To help recreate the proper atmosphere, the owners enlisted the help of the wife of one of the first owners of the bar. As a result, the bar is laid out as it was 30 years ago.

"The owners have tried to recapture the feeling of those days, the pre-Bay of Pigs glory days of Camelot" said Bart.

The lounge music of the period is also a part of the Shelter's appeal

─ the lounge has hosted the Friends of Dean Martin, and features a jukebox loaded with titles ranging from Don Ho's "Tiny Bubbles" to a more than healthy Herb Alpert & the Tijuana Brass selection.

The easy-listening music of the period is also benefitting from an overall resurgence. This has led to artists such as Juan Garcia Esquivel, Martin Denny, Arthur Lyman and Les Baxter benefitting from revived record sales and CD reissues of their catalogs.

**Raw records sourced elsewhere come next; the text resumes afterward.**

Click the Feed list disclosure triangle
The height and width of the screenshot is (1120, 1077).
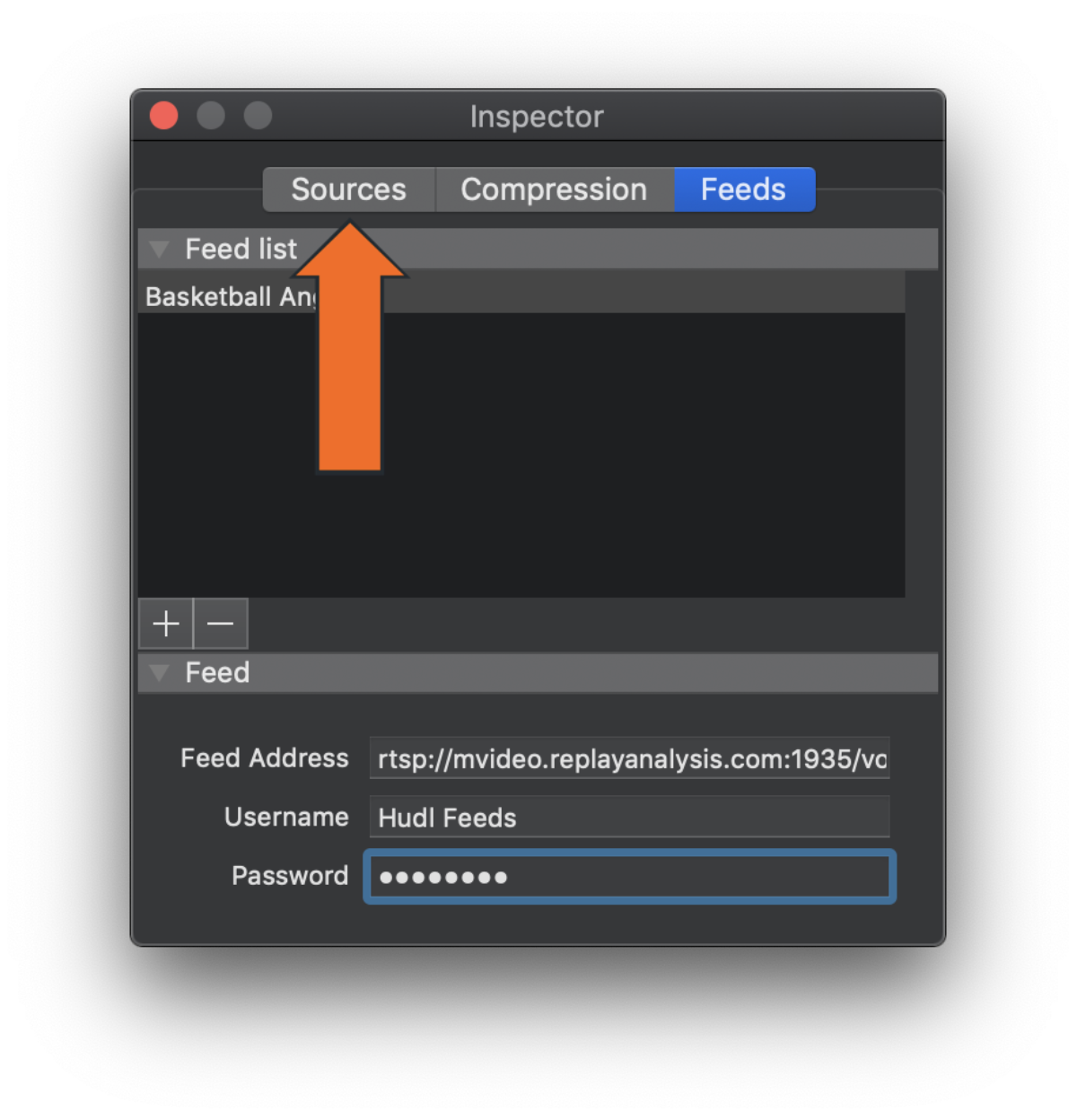click(x=159, y=249)
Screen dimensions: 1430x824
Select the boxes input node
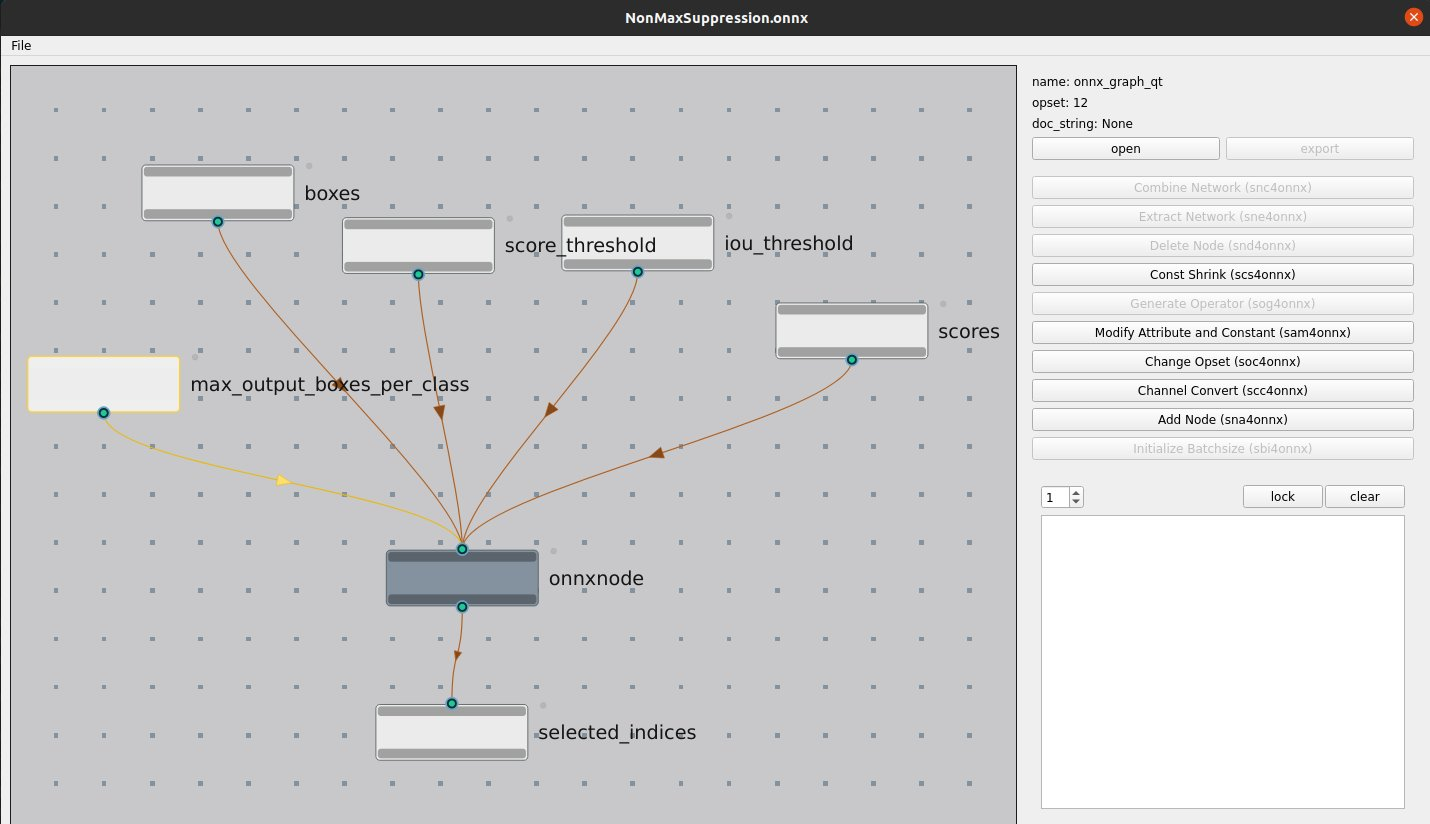218,193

Not surprisingly, copycat bands have sprung up, such as national bands Combustible Edison, Love Jones, and Tucson's own Friends of Dean Martin.

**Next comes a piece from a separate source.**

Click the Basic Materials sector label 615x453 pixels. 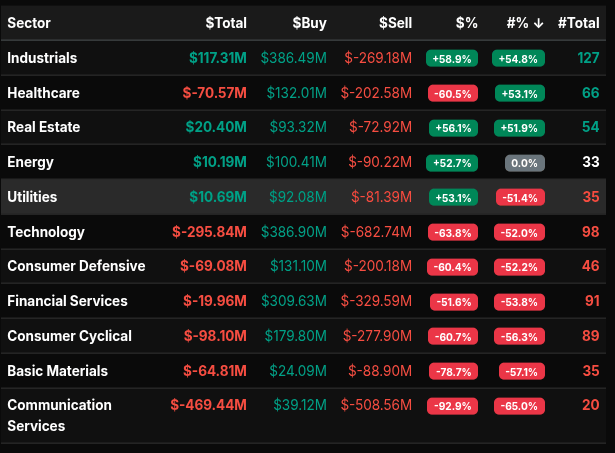click(x=57, y=371)
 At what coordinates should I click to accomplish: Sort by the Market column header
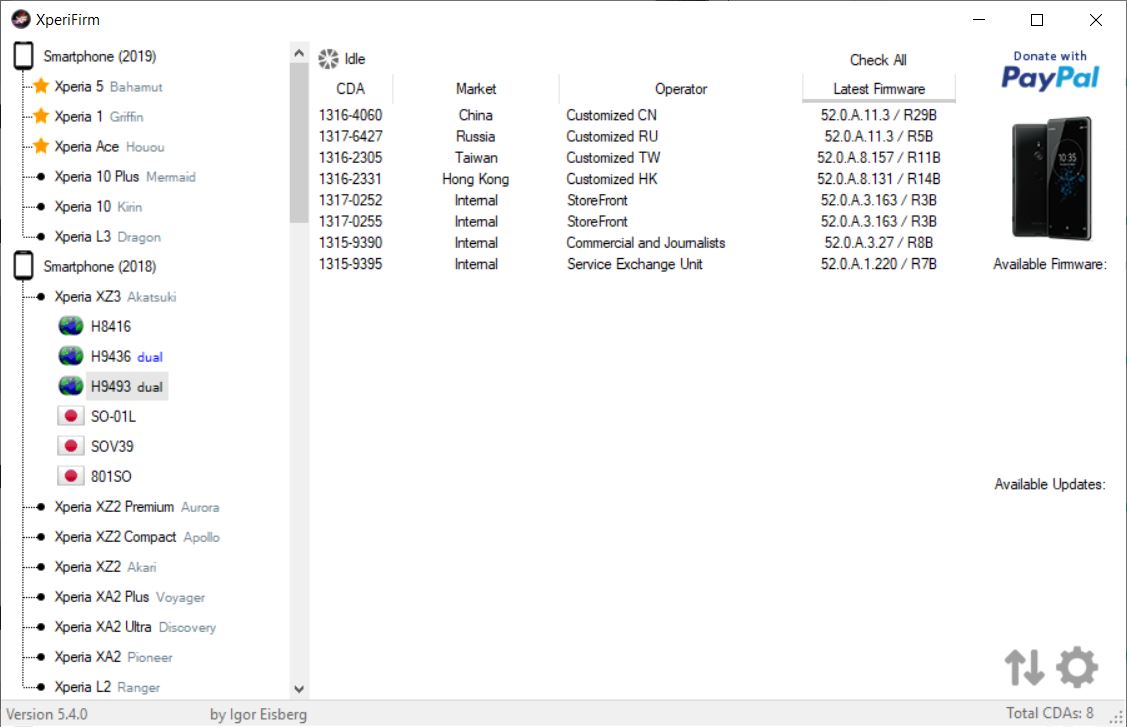(475, 89)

Bill Elm of Friends of Dean Martin can't explain the sudden revival of the scene's music either. "People were just ready for something like that . all the newer music is just loud guitars and it's kind of nice to have something easy and relaxing to listen to," he said.

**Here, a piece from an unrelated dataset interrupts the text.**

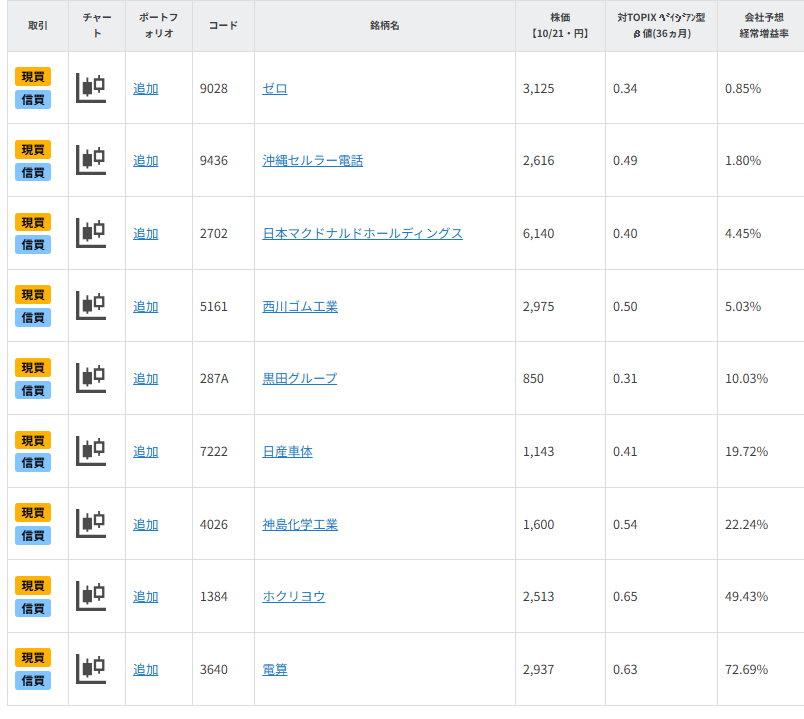
Task: Add 西川ゴム工業 to portfolio via 追加
Action: click(x=146, y=306)
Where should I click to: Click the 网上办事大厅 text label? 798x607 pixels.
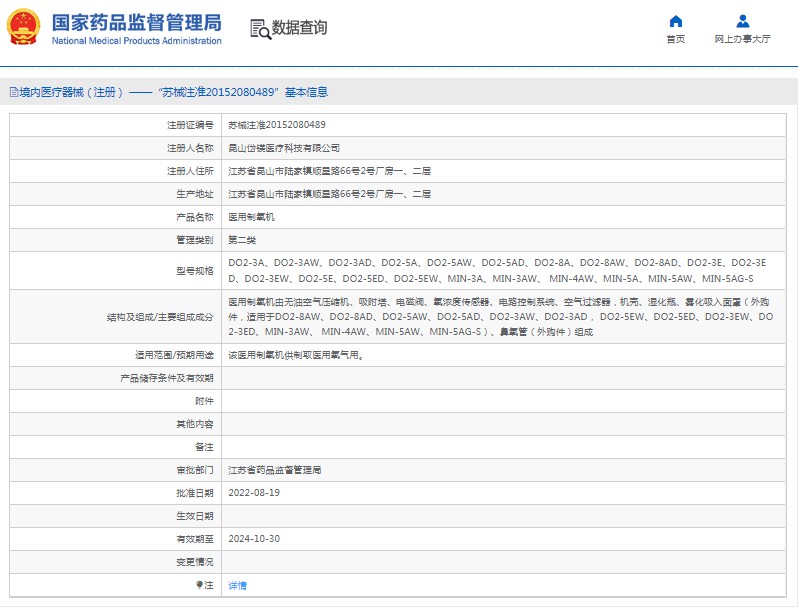tap(742, 40)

Like Combustible Edison and Love Jones, the Friends of Dean Martin is a band comprised from former rock musicians ─ the bands feature players from local groups Naked Prey and Giant Sand. However, the band didn't mean to capitalize on a budding trend. They see their forming as just a natural progression.

"We just wanted to play music like that . we wanted to play more parties instead of playing shows. We got kind of sick of playing shows that people need to come and watch, now we just play more of a background music," Elm offered.

The manager of the Shelter can't explain the growing lounge interest either. "It's just cyclical. It was just time for a new sound," Bart said.

The music that is so integral to the scene is hard to pinpoint. It includes the torchsongs of Sinatra and Tony Bennett, but also includes the Hawaiian "exotica" of Martin Denny, the early '60s surf guitar explosion and the Fellini film soundtracks of Nino Rota. The music has a tendency to swing, but borders on the cheesy side. The one unifying bond that all the different types share is the ability to become a soundtrack for the cocktail hour.

The crowd that frequents the Shelter, however, is not limited to Urge Overkill hipster look-a-likes. The clientele is amazingly diverse, with ages ranging from 21 to a much older crowd who comes during the day. The lounge has been a more than hip place for the college crowd to spend weekend nights, but the more laidback atmosphere that the less crowded weeknights bring is more of what the owners are looking for.

On a recent Saturday afternoon, the bar was occupied by four men and women who had been coming to the bar for the past thirty years. The Shelter has always been "a place where a woman could come and feel safe . no smart alecks," said Virginia, a former English teacher who is in her '70s.

The regulars don't seem to mind, or notice for that matter, the reversion back into the early look of the bar. "It looks nice," one of the women offered, "it looks like it used to."

No lounge would be right without the cocktail, and the Shelter does them up right. A martini is always available, but the lounge comes up with outlandish drinks of their own.

"A few weeks back we had Love Night and we served love potions all night . for Halloween we're going to have black lemonade," Bart says.

Since it relys on the conventions of a kinder and gentler period, the lounge scene is pretty easy to get into. Just hanging out at a lounge such as the Shelter and enjoying the scene, a martini would suffice. But the cocktails, music and atmosphere that have been brought back into vogue for the lounge renaissance are only a superficial look at an earlier era.

It's hard to imagine the entire lounge revival enjoying any sort of longevity. Instead it would appear to be a smaller version of the disco explosion that occurred a couple of years ago. But in the meantime the revival is an excellent opportunity to scour thrift stores or your parents' record collection, lay back and swing.